**Task statement**
State how many lines in the records below include the word "preset". Give nothing but that number.

Start of Data for the task

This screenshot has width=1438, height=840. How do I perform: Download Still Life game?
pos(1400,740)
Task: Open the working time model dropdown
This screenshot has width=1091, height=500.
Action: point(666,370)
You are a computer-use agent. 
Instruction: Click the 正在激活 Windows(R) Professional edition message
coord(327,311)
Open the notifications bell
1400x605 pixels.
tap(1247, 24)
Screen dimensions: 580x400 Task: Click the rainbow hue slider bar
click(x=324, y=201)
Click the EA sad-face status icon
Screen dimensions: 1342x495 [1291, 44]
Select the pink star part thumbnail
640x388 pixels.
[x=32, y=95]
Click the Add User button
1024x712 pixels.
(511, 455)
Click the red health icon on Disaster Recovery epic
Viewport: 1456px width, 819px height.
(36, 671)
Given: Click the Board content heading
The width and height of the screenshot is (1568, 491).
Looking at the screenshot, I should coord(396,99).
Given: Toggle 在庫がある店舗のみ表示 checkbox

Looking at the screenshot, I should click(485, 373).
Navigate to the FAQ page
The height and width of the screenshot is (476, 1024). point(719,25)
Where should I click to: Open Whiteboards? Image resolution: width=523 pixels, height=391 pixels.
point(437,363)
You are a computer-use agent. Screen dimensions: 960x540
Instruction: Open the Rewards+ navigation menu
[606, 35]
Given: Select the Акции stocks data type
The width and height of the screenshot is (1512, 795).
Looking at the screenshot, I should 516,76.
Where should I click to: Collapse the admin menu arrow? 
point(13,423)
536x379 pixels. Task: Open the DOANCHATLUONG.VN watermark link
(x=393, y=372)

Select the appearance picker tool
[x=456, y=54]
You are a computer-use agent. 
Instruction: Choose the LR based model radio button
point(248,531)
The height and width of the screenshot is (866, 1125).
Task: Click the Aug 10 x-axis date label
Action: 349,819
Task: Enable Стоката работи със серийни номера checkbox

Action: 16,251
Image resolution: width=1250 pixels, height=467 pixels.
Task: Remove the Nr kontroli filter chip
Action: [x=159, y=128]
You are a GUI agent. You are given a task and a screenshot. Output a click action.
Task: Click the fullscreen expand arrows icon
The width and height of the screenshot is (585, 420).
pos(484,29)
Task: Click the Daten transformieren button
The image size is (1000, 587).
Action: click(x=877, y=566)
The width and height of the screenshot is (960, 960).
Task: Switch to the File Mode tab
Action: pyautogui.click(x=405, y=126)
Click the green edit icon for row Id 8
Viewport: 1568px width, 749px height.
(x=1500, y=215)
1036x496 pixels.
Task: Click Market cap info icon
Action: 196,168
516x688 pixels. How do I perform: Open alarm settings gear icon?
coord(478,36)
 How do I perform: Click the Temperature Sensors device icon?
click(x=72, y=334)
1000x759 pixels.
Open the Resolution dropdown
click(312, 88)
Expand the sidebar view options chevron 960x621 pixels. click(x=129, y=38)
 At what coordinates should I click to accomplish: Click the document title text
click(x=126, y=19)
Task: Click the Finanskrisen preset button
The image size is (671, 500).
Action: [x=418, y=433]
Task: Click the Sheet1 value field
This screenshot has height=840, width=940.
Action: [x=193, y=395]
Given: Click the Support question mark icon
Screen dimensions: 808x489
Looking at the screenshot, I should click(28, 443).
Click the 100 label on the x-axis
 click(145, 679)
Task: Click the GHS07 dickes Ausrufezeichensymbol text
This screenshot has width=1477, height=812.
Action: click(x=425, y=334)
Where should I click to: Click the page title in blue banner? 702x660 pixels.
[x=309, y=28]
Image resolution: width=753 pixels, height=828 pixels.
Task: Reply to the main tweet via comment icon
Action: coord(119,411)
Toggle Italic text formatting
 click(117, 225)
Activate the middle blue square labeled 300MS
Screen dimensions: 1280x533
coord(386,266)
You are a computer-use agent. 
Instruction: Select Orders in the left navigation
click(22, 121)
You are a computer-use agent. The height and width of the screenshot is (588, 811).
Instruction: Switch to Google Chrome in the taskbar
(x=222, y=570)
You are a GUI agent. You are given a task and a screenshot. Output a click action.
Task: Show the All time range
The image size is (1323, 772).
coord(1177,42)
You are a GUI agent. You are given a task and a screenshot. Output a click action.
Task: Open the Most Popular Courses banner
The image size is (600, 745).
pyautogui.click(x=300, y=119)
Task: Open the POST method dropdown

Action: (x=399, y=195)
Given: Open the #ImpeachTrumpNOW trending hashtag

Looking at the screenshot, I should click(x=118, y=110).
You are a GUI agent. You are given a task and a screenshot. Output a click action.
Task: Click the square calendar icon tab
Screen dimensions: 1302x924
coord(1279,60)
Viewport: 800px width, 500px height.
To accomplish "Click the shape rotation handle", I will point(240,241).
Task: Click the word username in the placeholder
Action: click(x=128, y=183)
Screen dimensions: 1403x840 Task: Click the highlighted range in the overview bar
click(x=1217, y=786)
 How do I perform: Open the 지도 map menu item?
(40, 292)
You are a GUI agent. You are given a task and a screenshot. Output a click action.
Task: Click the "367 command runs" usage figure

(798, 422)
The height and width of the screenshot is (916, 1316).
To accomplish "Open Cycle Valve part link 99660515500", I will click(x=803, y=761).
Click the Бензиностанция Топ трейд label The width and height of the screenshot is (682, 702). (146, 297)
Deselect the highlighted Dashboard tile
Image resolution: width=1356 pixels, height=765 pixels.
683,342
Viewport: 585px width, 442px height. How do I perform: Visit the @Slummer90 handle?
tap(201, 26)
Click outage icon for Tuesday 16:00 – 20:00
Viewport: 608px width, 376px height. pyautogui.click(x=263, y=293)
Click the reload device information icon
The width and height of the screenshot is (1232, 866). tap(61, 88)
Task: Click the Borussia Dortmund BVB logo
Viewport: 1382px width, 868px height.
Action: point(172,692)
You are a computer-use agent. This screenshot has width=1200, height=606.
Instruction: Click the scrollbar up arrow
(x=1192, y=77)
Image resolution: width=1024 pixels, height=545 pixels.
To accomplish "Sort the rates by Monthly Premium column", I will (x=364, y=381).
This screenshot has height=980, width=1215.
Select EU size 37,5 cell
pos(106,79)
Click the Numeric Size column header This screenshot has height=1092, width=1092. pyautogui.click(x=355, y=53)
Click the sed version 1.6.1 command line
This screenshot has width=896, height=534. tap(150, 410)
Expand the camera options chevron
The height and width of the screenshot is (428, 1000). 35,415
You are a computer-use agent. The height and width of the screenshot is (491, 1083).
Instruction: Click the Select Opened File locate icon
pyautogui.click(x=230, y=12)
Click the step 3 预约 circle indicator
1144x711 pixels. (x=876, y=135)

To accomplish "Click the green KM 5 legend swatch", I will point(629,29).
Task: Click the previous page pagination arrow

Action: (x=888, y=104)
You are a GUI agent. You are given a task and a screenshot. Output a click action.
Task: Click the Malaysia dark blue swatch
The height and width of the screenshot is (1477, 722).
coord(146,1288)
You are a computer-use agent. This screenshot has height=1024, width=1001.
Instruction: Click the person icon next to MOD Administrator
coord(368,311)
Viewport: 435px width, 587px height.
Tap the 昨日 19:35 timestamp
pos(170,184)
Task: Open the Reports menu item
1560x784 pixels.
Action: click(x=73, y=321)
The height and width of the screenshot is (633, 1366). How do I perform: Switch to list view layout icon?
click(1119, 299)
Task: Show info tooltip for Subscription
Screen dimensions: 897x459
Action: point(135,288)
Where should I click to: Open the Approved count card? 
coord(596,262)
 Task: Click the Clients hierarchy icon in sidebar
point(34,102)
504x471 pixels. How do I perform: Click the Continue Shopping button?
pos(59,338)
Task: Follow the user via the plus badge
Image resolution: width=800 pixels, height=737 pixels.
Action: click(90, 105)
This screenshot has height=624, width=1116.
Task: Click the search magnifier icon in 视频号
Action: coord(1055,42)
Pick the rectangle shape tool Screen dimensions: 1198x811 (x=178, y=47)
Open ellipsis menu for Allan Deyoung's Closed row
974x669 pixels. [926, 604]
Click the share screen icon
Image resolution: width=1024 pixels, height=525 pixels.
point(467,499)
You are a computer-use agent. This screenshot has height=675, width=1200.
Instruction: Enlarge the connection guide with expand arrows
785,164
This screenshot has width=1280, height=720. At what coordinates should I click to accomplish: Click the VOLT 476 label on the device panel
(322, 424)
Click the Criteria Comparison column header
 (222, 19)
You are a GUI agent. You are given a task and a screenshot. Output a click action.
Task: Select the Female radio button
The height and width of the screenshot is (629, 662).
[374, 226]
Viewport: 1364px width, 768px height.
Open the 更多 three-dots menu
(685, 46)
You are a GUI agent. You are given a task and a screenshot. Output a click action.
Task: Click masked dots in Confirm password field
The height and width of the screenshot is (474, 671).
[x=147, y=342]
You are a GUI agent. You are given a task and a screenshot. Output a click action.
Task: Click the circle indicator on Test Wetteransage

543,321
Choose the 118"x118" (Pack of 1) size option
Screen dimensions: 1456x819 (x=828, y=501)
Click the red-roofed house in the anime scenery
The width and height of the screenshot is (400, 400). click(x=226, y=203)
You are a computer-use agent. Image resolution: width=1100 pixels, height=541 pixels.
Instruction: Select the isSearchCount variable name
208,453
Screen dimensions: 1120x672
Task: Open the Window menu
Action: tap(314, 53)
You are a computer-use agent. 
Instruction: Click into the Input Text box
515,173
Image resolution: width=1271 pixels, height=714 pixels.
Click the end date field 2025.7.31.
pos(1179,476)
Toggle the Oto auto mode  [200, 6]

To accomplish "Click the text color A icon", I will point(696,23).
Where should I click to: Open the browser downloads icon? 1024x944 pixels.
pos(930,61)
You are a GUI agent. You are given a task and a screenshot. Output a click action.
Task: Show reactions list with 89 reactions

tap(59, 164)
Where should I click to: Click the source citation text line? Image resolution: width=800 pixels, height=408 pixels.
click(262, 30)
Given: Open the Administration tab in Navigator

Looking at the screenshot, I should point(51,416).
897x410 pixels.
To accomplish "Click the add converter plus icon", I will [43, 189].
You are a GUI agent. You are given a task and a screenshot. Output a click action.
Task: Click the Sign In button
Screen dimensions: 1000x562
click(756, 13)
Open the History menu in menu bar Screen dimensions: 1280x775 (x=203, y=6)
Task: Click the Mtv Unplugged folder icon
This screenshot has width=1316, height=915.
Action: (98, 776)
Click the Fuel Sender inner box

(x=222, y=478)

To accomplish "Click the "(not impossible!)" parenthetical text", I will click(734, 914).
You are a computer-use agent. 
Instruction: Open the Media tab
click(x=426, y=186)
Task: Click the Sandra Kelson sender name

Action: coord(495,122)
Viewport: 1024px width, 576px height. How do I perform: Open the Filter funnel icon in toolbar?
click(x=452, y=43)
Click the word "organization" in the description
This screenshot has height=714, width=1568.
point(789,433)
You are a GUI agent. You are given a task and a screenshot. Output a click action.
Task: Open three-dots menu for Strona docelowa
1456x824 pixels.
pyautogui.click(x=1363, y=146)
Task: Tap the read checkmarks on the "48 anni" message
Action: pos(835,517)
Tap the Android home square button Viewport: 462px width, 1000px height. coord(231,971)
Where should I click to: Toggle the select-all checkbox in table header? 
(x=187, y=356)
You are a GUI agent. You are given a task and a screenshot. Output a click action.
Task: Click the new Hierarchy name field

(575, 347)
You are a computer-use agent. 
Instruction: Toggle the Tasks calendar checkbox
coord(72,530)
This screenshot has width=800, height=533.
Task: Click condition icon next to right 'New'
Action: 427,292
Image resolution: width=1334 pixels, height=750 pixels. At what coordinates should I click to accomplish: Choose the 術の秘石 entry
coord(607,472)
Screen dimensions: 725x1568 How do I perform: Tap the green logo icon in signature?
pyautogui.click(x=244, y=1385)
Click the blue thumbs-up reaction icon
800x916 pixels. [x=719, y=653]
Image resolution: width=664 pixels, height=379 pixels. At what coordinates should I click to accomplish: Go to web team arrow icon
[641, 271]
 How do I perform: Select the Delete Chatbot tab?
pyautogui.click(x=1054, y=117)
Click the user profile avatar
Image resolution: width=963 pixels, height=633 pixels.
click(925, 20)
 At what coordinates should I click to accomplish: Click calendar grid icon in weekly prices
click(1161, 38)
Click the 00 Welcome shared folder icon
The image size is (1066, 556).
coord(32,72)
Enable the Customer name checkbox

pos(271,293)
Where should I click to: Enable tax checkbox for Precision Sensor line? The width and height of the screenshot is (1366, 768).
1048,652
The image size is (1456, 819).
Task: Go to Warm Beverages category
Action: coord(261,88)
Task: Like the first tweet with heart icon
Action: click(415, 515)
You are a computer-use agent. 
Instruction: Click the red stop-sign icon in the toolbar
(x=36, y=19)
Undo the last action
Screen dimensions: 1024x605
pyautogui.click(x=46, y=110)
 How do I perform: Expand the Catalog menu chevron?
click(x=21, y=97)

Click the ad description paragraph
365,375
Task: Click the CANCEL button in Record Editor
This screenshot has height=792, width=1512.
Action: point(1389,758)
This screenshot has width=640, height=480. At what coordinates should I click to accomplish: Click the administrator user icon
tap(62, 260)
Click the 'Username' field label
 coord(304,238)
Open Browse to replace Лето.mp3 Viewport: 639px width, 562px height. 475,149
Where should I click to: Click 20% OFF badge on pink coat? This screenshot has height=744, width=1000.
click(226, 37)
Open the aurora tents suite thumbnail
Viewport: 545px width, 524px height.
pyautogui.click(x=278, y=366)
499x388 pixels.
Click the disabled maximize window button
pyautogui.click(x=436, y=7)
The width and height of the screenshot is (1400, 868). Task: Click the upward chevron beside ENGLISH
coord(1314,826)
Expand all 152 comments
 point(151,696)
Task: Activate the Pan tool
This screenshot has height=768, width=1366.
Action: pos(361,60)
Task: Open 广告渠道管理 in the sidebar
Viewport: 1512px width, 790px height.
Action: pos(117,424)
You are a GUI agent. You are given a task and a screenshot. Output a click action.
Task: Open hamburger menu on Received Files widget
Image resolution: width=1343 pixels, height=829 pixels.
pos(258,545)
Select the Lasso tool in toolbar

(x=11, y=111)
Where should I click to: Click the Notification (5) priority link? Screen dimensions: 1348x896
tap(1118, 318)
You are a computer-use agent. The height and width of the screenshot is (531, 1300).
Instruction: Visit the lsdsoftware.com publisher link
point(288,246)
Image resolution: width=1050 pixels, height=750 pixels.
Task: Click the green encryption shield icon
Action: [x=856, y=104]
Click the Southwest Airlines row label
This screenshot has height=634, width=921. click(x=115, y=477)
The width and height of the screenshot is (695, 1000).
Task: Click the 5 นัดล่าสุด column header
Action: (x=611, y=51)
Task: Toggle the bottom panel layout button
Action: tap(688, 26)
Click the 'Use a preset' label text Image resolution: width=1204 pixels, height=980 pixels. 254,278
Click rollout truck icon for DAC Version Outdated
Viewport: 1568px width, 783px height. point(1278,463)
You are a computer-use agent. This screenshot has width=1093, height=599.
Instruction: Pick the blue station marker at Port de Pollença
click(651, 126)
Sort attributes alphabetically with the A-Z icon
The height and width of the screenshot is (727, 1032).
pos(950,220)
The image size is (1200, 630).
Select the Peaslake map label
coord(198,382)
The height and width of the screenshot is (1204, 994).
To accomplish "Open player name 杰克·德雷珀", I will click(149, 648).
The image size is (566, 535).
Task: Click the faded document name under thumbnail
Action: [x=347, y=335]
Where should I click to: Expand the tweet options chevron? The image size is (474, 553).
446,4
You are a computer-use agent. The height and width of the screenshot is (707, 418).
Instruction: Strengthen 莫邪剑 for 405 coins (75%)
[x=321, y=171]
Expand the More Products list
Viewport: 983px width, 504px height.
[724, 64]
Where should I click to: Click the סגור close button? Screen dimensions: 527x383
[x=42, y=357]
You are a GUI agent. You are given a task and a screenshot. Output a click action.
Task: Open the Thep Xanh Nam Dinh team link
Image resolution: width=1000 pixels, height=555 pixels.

End of Data for the task

**Answer box**
2